Evaluation and Management of Enlarged Pulmonary Artery Diameter
An enlarged pulmonary artery diameter (≥29 mm) strongly suggests pulmonary hypertension and requires a systematic diagnostic workup including echocardiography, CT imaging, and right heart catheterization to confirm the diagnosis and determine the underlying cause.

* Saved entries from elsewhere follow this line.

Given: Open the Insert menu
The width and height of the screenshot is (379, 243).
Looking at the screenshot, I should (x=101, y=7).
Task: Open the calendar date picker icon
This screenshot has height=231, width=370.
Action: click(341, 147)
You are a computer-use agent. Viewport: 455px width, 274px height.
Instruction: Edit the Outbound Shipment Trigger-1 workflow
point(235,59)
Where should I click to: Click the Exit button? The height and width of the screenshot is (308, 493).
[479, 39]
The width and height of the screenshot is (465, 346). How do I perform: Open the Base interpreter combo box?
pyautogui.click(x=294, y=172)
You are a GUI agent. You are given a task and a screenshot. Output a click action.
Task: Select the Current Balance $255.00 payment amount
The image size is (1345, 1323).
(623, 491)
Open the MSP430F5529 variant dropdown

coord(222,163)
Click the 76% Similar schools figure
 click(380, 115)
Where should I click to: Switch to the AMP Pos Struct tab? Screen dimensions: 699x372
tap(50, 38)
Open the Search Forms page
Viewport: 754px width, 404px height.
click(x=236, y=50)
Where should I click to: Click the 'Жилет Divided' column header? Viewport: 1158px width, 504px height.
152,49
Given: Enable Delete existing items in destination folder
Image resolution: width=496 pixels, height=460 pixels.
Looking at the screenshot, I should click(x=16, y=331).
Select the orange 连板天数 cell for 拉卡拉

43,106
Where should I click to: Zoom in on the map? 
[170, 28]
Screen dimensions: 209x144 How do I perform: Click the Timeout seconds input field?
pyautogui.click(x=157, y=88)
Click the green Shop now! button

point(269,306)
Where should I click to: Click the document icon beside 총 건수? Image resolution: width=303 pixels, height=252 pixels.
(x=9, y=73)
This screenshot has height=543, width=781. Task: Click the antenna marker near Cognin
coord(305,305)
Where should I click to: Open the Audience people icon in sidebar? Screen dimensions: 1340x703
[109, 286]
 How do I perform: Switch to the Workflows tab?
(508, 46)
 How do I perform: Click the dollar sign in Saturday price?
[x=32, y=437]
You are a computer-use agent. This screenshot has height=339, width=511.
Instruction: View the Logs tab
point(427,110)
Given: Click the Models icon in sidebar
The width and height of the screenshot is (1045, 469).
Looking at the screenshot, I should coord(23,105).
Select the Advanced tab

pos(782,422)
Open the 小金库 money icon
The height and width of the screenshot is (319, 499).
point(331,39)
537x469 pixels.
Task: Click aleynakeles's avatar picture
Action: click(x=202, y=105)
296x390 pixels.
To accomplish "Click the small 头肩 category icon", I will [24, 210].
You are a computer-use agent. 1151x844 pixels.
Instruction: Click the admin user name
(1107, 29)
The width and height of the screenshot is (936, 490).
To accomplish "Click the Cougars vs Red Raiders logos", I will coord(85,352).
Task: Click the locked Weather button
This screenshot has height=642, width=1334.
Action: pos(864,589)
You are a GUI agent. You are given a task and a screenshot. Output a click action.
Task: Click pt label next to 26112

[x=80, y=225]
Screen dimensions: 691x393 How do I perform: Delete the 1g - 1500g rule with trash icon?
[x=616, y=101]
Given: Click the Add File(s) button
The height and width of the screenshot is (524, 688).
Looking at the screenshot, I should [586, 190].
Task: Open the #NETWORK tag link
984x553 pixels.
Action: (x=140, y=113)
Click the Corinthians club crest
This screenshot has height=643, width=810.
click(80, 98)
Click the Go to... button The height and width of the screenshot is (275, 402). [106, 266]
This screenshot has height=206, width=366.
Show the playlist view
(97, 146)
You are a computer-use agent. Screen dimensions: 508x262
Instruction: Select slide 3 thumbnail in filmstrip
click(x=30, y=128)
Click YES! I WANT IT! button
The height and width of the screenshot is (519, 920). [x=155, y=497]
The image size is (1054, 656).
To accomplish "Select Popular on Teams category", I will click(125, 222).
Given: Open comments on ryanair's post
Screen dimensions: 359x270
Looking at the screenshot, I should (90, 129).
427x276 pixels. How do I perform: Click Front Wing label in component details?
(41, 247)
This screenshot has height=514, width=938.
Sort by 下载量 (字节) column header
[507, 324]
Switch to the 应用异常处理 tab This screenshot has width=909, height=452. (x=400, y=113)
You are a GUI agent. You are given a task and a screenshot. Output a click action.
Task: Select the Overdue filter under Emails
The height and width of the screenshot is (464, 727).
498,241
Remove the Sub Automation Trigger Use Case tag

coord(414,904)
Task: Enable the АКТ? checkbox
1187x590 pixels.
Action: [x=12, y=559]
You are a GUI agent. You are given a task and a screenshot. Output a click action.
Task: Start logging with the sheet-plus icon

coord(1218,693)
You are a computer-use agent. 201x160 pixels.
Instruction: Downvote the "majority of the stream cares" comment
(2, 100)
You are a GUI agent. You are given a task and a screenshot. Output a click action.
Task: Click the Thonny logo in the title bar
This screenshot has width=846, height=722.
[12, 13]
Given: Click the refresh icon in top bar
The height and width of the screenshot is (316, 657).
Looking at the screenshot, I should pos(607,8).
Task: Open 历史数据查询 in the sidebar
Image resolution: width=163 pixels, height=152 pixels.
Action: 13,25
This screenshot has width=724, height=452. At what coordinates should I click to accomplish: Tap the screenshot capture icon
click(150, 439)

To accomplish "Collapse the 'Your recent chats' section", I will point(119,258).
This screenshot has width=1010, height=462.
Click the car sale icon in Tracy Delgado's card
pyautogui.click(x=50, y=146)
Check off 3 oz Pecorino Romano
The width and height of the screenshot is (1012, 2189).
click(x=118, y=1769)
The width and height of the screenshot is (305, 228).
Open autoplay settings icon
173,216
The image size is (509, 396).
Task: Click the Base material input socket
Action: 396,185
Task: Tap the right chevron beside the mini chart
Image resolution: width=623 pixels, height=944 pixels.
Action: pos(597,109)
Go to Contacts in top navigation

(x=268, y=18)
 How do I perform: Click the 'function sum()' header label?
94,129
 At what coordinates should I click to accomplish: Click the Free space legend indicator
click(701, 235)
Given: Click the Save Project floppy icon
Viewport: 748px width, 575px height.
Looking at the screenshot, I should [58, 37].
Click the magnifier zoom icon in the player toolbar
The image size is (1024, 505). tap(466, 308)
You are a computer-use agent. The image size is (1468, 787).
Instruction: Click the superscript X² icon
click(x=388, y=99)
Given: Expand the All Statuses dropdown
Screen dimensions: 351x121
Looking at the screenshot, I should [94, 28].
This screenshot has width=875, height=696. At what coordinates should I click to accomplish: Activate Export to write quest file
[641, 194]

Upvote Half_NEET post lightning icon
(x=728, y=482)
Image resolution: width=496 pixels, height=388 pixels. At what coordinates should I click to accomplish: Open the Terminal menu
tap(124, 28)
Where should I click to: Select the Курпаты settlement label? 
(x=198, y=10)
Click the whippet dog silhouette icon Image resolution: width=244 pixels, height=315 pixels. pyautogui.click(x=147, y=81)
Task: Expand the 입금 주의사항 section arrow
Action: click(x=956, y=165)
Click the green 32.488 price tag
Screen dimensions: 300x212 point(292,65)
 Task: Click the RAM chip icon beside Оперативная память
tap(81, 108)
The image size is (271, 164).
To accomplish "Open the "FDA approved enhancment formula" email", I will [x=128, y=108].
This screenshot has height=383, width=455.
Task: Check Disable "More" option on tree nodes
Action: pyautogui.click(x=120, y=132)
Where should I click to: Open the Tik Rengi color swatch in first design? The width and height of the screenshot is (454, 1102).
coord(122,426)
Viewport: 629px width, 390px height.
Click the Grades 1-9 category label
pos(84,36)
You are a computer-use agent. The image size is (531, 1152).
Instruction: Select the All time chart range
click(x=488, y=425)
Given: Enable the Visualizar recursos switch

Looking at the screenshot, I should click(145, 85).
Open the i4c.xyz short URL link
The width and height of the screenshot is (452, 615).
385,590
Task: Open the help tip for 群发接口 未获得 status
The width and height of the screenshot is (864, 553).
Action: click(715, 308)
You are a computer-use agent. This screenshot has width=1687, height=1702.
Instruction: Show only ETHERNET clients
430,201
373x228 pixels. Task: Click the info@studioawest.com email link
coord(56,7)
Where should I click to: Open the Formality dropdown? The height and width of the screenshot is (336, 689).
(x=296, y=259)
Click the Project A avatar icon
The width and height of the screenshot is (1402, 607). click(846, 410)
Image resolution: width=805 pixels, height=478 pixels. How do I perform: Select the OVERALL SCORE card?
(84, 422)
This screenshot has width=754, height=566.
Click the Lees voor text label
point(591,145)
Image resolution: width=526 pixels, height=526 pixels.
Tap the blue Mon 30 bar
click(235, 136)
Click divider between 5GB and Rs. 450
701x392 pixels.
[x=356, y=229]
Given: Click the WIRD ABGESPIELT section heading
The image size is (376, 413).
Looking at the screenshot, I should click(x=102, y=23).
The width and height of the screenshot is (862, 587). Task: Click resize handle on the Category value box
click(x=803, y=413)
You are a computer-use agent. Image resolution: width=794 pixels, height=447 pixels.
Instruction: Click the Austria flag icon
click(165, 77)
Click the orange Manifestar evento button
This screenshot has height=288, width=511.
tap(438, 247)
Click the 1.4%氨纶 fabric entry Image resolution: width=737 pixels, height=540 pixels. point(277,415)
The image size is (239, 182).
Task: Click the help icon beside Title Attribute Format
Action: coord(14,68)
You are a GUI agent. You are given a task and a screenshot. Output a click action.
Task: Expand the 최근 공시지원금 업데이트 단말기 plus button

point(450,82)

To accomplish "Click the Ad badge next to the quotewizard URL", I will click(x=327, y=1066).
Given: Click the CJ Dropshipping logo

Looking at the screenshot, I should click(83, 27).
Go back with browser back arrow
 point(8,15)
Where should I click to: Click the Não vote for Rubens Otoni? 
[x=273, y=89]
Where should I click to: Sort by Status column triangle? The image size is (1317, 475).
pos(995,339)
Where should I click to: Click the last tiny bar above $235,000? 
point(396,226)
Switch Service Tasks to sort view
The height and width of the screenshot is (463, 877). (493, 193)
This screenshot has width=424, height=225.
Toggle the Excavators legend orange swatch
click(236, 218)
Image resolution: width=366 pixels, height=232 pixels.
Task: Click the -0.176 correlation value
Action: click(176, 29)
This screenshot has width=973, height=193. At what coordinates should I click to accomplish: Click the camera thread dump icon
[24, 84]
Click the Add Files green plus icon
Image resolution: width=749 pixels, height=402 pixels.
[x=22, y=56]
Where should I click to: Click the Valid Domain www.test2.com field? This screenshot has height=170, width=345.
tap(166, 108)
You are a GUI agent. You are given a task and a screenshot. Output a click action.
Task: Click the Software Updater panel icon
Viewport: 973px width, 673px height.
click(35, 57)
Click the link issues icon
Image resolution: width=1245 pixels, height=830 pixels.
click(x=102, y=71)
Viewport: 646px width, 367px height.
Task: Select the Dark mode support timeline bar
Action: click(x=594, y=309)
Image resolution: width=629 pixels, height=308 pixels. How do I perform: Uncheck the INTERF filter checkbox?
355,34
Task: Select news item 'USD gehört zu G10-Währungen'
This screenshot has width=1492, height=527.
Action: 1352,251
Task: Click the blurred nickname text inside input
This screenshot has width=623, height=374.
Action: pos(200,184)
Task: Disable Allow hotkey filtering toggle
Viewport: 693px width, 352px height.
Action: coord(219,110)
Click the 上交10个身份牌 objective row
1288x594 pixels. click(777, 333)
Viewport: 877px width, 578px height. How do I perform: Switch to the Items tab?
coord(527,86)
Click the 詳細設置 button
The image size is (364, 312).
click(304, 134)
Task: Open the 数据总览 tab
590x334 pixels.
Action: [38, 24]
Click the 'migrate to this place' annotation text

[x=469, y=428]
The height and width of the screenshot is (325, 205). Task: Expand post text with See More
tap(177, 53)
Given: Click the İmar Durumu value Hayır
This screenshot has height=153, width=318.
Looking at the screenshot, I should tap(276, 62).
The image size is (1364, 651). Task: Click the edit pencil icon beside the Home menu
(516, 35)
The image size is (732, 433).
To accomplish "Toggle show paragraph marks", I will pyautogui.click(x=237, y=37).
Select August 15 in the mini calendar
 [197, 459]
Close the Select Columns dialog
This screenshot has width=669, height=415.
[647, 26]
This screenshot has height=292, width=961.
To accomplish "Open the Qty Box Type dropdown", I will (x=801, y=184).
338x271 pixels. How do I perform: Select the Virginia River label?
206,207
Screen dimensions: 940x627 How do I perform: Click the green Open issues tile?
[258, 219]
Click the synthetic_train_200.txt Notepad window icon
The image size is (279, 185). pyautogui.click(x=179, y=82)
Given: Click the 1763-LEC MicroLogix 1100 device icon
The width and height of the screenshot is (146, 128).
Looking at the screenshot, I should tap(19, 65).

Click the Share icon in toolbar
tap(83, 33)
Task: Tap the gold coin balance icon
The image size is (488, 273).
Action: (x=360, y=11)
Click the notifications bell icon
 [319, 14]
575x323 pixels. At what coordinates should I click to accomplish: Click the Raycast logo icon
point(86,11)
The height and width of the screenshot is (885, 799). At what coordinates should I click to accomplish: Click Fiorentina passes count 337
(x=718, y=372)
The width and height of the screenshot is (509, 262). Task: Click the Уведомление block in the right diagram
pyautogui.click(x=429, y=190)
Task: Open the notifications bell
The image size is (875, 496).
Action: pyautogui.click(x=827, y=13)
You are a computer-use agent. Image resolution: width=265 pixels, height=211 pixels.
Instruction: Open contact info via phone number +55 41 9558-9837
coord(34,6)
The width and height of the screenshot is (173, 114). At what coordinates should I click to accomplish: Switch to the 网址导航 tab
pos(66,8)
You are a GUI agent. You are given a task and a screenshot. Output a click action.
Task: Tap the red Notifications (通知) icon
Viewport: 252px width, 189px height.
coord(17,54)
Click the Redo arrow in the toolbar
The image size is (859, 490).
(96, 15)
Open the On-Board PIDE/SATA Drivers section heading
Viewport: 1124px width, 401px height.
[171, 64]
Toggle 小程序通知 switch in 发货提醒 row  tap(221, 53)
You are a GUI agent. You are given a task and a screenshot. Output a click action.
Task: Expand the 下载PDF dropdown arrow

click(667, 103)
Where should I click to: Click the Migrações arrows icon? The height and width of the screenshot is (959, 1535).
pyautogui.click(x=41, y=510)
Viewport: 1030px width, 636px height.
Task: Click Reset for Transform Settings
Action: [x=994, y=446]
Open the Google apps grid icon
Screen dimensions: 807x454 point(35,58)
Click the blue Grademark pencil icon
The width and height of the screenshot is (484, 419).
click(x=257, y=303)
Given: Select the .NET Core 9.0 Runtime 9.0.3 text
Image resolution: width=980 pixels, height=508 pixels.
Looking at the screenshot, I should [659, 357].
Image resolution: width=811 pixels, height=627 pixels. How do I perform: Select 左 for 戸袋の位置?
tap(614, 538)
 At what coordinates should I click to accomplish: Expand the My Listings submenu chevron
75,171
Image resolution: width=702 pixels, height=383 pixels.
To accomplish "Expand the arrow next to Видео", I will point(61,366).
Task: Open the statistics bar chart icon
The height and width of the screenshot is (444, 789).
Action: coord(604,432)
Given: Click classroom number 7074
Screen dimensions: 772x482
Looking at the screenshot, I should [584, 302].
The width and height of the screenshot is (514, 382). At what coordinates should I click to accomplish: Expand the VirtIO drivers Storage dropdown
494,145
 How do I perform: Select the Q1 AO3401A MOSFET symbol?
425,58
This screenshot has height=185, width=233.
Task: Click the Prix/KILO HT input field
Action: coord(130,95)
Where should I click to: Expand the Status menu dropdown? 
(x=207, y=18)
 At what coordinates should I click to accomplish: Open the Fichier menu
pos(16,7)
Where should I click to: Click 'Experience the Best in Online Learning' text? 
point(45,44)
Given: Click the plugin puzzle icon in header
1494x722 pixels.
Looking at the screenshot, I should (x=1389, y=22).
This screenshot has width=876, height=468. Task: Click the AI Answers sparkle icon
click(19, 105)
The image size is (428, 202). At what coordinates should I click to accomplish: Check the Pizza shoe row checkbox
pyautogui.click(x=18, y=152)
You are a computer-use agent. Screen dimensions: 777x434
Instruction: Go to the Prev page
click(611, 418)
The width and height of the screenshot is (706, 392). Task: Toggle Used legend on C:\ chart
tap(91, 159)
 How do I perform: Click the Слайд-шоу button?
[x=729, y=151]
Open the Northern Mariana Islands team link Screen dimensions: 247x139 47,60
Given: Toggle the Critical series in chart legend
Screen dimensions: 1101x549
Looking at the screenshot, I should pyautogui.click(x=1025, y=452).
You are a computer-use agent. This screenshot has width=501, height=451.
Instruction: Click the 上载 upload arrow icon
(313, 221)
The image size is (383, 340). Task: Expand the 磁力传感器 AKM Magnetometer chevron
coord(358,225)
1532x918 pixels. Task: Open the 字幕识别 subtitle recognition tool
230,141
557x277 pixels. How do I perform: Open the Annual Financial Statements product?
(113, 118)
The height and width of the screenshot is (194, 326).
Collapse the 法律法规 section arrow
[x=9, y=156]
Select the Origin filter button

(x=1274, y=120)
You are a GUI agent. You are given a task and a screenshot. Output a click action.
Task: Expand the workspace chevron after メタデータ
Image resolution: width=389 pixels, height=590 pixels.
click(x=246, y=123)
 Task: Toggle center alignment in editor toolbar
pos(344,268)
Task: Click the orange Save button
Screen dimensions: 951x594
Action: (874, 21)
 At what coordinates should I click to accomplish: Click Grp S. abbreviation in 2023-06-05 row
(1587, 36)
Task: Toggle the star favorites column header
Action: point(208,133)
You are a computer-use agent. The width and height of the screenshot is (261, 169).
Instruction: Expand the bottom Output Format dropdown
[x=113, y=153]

Diagnostic Significance of Enlarged Pulmonary Artery
A main pulmonary artery diameter of ≥29 mm on CT imaging is a significant finding with important clinical implications:
- Sensitivity of 87% and specificity of 89% for pulmonary hypertension (PH) with a positive predictive value of 97% 1
- When the main pulmonary artery is larger than the adjacent ascending aorta (PA:A ratio >1), PH is almost always present (positive predictive value of 96%) 1
- Additional CT findings suggesting PH include:
- Ratio of segmental pulmonary artery to accompanying bronchus >1:1
- Mosaic attenuation of the lungs
- Enlargement of the right ventricle
- Straightening of the interventricular septum 1
Diagnostic Algorithm for Enlarged Pulmonary Artery
Step 1: Initial Assessment
- Measure the pulmonary artery diameter and PA:A ratio on CT
- Review for additional radiographic signs of PH
- Assess for underlying lung disease, thromboembolic disease, or cardiac abnormalities
Step 2: Echocardiography
- Transthoracic echocardiography should be performed to estimate pulmonary artery pressure and assess right ventricular function 1
- Echocardiographic signs suggesting PH include:
- Right ventricle/left ventricle basal diameter ratio >1.0
- Flattening of the interventricular septum
- Right ventricular outflow Doppler acceleration time <105 msec
- Early diastolic pulmonary regurgitation velocity >2.2 m/sec 1
Step 3: Additional Testing Based on Suspected Etiology
Ventilation/perfusion (V/Q) scan: Essential when chronic thromboembolic PH (CTEPH) is suspected 1
High-resolution CT: To evaluate for underlying lung disease 1
- Particularly helpful when pulmonary veno-occlusive disease (PVOD) is suspected 1
CT pulmonary angiography: To assess for chronic thromboembolic disease 1
- Can delineate typical angiographic findings in CTEPH such as complete obstruction, bands, webs, and intimal irregularities 1
Cardiac MRI: Provides accurate assessment of right ventricular size, morphology, and function 1
- Useful in cases of suspected congenital heart disease if echocardiography is inconclusive 1
Step 4: Right Heart Catheterization
- Definitive test for confirming PH diagnosis and determining severity 1
- Measures mean pulmonary artery pressure, pulmonary vascular resistance, and cardiac output
- Essential for classifying the type of PH and guiding therapy
Management Based on Underlying Cause
Management depends on the specific type of pulmonary hypertension identified:
Pulmonary Arterial Hypertension (PAH, Group 1):
- Refer to a PH specialist center
- Consider PAH-specific therapies such as endothelin receptor antagonists (e.g., ambrisentan) 2, phosphodiesterase-5 inhibitors, or prostacyclin analogs
PH due to Left Heart Disease (Group 2):
- Optimize treatment of underlying cardiac condition
- Manage volume status and heart failure
PH due to Lung Disease/Hypoxia (Group 3):
- Optimize treatment of underlying lung disease
- Provide supplemental oxygen if indicated
- Consider referral for lung transplantation evaluation in advanced cases
Chronic Thromboembolic PH (CTEPH, Group 4):
PH with Unclear/Multifactorial Mechanisms (Group 5):
- Treat according to underlying cause
- Consider referral to specialized PH center
Follow-up Recommendations
- Regular echocardiographic assessment of right ventricular function and pulmonary artery pressure
- Serial CT imaging to monitor pulmonary artery size and response to therapy
- Functional assessment with 6-minute walk test to monitor exercise capacity
Important Caveats
- A main pulmonary artery diameter <29 mm does not exclude PH, as sensitivity and specificity can vary depending on the presence of lung disease 1
- PA enlargement is associated with right ventricular dysfunction and reduced exercise capacity 3
- In patients with COPD, a PA:A ratio >1 outperforms echocardiography for diagnosing resting PH 4
- PA enlargement in IPF patients (PA:A ratio >1) is associated with worse outcomes and may assist in risk stratification 5
Early diagnosis and appropriate management of pulmonary hypertension are critical for improving outcomes and quality of life in patients with enlarged pulmonary artery diameter.